Information provided.
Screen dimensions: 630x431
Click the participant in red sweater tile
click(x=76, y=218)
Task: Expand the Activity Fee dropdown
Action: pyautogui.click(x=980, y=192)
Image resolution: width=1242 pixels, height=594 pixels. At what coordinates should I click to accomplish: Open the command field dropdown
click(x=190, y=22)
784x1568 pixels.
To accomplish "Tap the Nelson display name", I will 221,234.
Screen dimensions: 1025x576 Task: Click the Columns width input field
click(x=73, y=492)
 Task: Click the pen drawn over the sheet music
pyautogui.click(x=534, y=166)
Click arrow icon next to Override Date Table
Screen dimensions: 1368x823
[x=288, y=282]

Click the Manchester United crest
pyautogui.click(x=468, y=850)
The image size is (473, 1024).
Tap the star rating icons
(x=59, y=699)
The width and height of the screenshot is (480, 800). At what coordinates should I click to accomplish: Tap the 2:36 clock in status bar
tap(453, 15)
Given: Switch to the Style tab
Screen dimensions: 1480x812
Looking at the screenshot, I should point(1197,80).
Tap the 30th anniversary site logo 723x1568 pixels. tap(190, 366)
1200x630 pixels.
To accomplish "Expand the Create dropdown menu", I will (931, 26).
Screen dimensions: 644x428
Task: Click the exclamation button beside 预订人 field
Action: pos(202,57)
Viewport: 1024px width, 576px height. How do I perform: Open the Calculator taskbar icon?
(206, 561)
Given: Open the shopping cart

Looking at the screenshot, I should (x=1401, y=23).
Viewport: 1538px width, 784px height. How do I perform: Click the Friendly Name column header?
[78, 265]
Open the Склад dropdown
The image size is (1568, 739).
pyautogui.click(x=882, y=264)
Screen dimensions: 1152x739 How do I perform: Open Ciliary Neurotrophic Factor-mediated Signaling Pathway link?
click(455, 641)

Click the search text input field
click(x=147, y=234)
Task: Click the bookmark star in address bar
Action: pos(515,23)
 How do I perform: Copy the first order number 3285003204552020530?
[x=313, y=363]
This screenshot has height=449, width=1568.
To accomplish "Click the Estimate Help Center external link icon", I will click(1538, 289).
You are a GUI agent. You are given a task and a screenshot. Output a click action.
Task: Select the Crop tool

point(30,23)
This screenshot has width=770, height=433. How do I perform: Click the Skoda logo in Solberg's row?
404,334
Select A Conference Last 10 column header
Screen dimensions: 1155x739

Task to carry out.
Could you write out the full data verbatim?

Reply.
Screen dimensions: 630x431
Click the participant in red sweater tile
click(x=76, y=218)
Task: Expand the Activity Fee dropdown
Action: pyautogui.click(x=980, y=192)
Image resolution: width=1242 pixels, height=594 pixels. At what coordinates should I click to accomplish: Open the command field dropdown
click(x=190, y=22)
784x1568 pixels.
To accomplish "Tap the Nelson display name", I will 221,234.
Screen dimensions: 1025x576 Task: Click the Columns width input field
click(x=73, y=492)
 Task: Click the pen drawn over the sheet music
pyautogui.click(x=534, y=166)
Click arrow icon next to Override Date Table
Screen dimensions: 1368x823
[x=288, y=282]

Click the Manchester United crest
pyautogui.click(x=468, y=850)
The image size is (473, 1024).
Tap the star rating icons
(x=59, y=699)
The width and height of the screenshot is (480, 800). At what coordinates should I click to accomplish: Tap the 2:36 clock in status bar
tap(453, 15)
Given: Switch to the Style tab
Screen dimensions: 1480x812
Looking at the screenshot, I should point(1197,80).
Tap the 30th anniversary site logo 723x1568 pixels. tap(190, 366)
1200x630 pixels.
To accomplish "Expand the Create dropdown menu", I will (931, 26).
Screen dimensions: 644x428
Task: Click the exclamation button beside 预订人 field
Action: pos(202,57)
Viewport: 1024px width, 576px height. How do I perform: Open the Calculator taskbar icon?
(206, 561)
Given: Open the shopping cart

Looking at the screenshot, I should (x=1401, y=23).
Viewport: 1538px width, 784px height. How do I perform: Click the Friendly Name column header?
[78, 265]
Open the Склад dropdown
The image size is (1568, 739).
pyautogui.click(x=882, y=264)
Screen dimensions: 1152x739 How do I perform: Open Ciliary Neurotrophic Factor-mediated Signaling Pathway link?
click(455, 641)

Click the search text input field
click(x=147, y=234)
Task: Click the bookmark star in address bar
Action: pos(515,23)
 How do I perform: Copy the first order number 3285003204552020530?
[x=313, y=363]
This screenshot has height=449, width=1568.
To accomplish "Click the Estimate Help Center external link icon", I will click(1538, 289).
You are a GUI agent. You are given a task and a screenshot. Output a click action.
Task: Select the Crop tool

point(30,23)
This screenshot has width=770, height=433. How do I perform: Click the Skoda logo in Solberg's row?
404,334
Select A Conference Last 10 column header
Screen dimensions: 1155x739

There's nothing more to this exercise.